● SELECTED EXTRACT:
-- begin --

I LOVE THAT MOVIE SOOOOO MUCH! 

I really need to buy it, preferably on DVD.


----------



## BlingBling 3k12 (Apr 22, 2002)

i downloaded a DIVX movie of the first half of the movie... it's off someone's camcorder in a theater, so half of the screen is cut off, but it works until i can get the $$$ to buy the DVD


----------



## wdw_ (Apr 23, 2002)

The DVD is like $13.50 on Amazon.


----------



## AdmiralAK (Apr 23, 2002)

> _Originally posted by BlingBling 3k12 _
> *anyone freaking LOVE this movie as much as I do!?
> 
> i love this movie! it's so exhilerating!!!!!!!!! the fact that this could be happening is hella cool!!!!!! *



hmmm havent seen a movie in a while...is this old or new ? who plays in it? maybe I will go out and rent the DVD


----------



## dricci (Apr 23, 2002)

It's a very good movie that covers monopolies and open source. I rented the DVD last year.


----------



## rinse (Apr 23, 2002)

i give this movie a mediocre rating at best. i found it very predictable.


----------



## gamedog00 (Apr 23, 2002)

I loved anti trust! I own it on dvd. It's not about a company LIKE microsoft or a guy LIKE Bill Gates. It's exactly the same they just changed the names! Too bad there was no Steve Ballmer though.


----------



## BlingBling 3k12 (Apr 23, 2002)

true.....

would that mean Synapse is like *.net*?


----------



## Izzy (Apr 23, 2002)

I have this movie on DVD...it's pretty good.  

I must admit though, what got me to even look at getting it was seeing Rachael Leigh Cook on the cover


----------



## divibisan (Apr 24, 2002)

It was OK, but not that good. The only thing about it that I recommend seeing it for is the connection with Microsoft


----------



## BlingBling 3k12 (Apr 24, 2002)

-- end --

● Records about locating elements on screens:
-- begin --

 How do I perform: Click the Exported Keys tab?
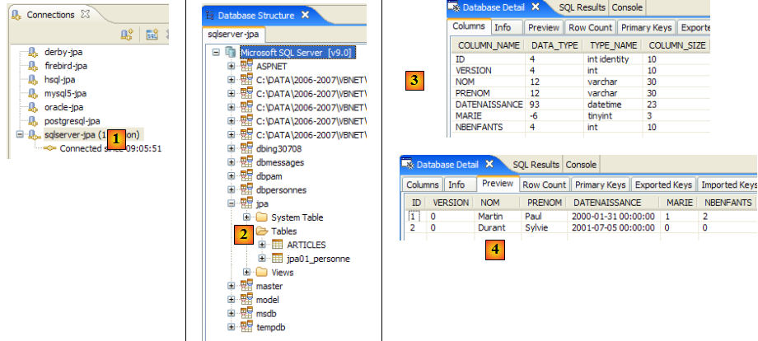664,185
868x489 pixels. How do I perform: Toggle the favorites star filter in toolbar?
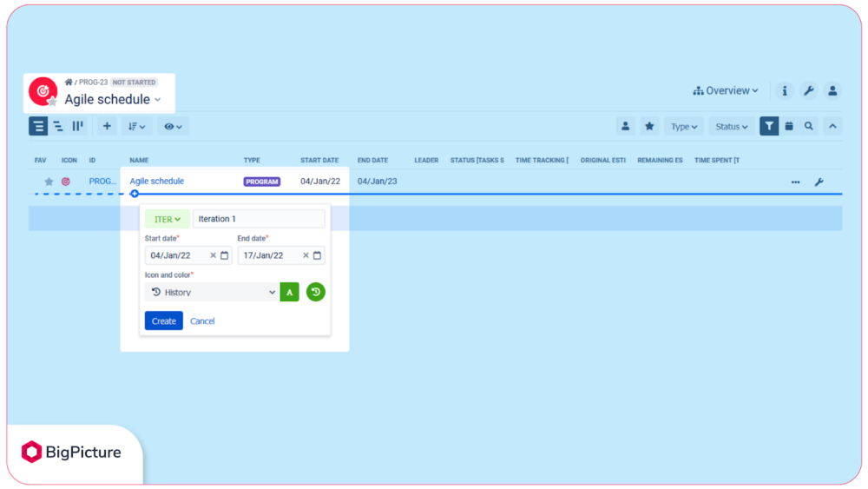click(x=649, y=126)
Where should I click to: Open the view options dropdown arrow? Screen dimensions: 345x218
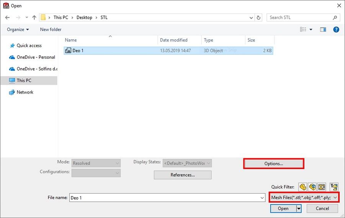tap(311, 30)
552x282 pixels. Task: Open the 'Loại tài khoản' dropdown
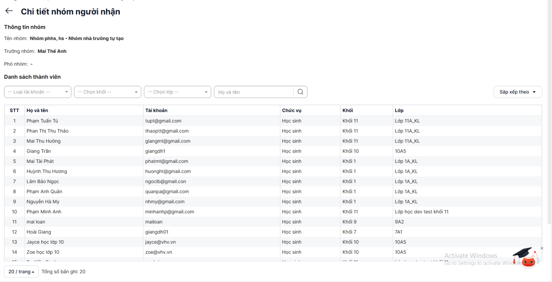[x=38, y=92]
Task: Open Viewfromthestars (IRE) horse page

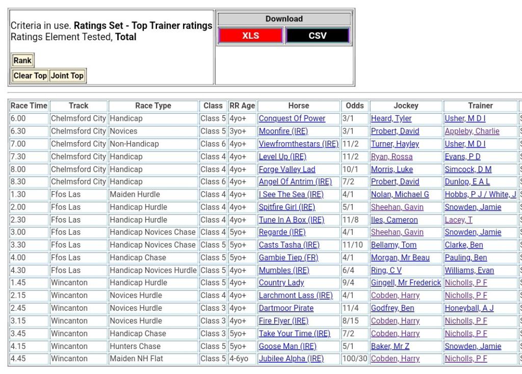Action: click(x=298, y=144)
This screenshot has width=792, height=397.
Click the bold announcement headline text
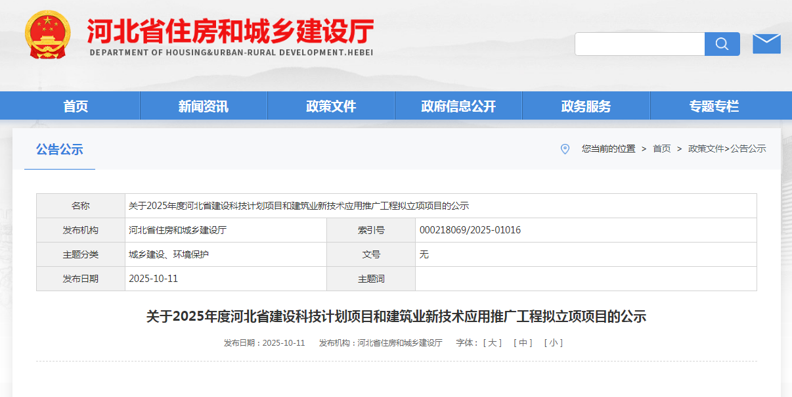click(x=396, y=317)
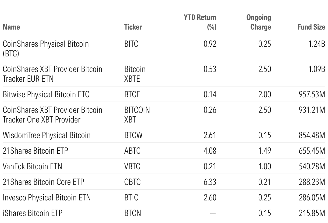
Task: Click the 6.33 YTD return value
Action: [x=210, y=182]
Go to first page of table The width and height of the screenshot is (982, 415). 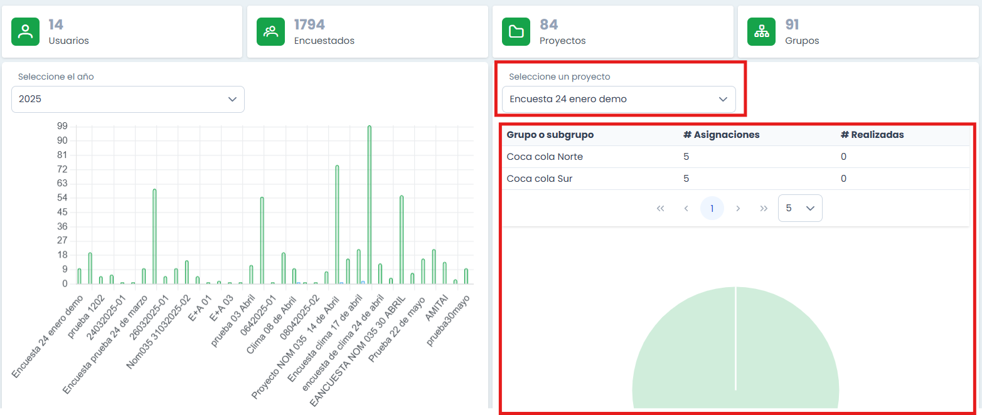pyautogui.click(x=660, y=208)
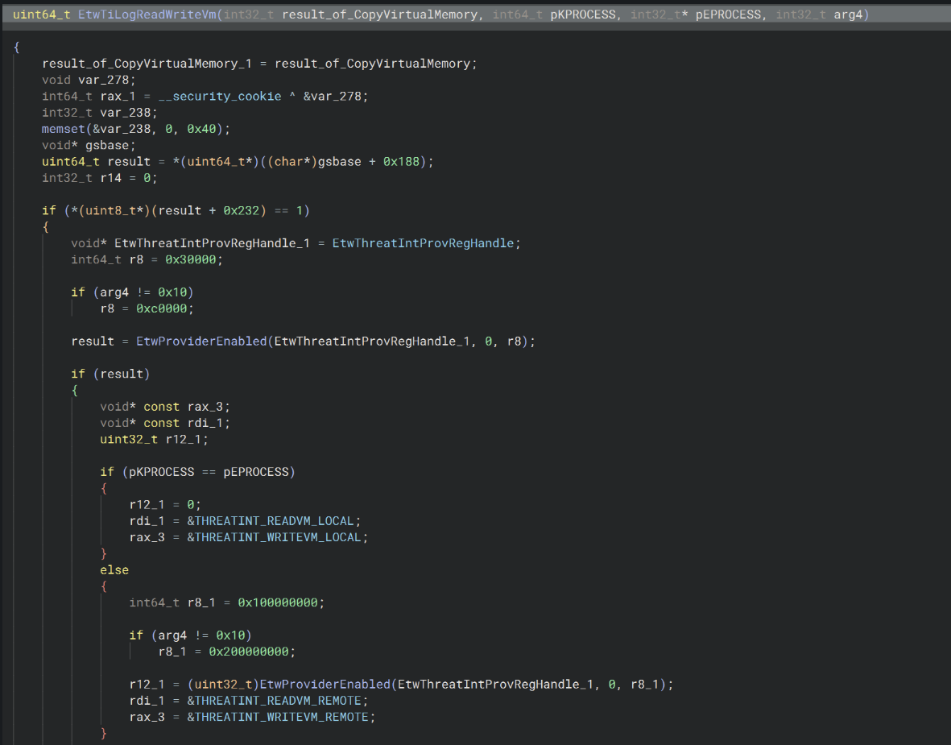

-- end --

● STATED EXERCISE:
Write out, word for word, the part of the movie forum thread above that starts with "It was OK, but" and goes on through "3k12 (Apr 24, 2002)".

● RESPONSE:
It was OK, but not that good. The only thing about it that I recommend seeing it for is the connection with Microsoft


----------



## BlingBling 3k12 (Apr 24, 2002)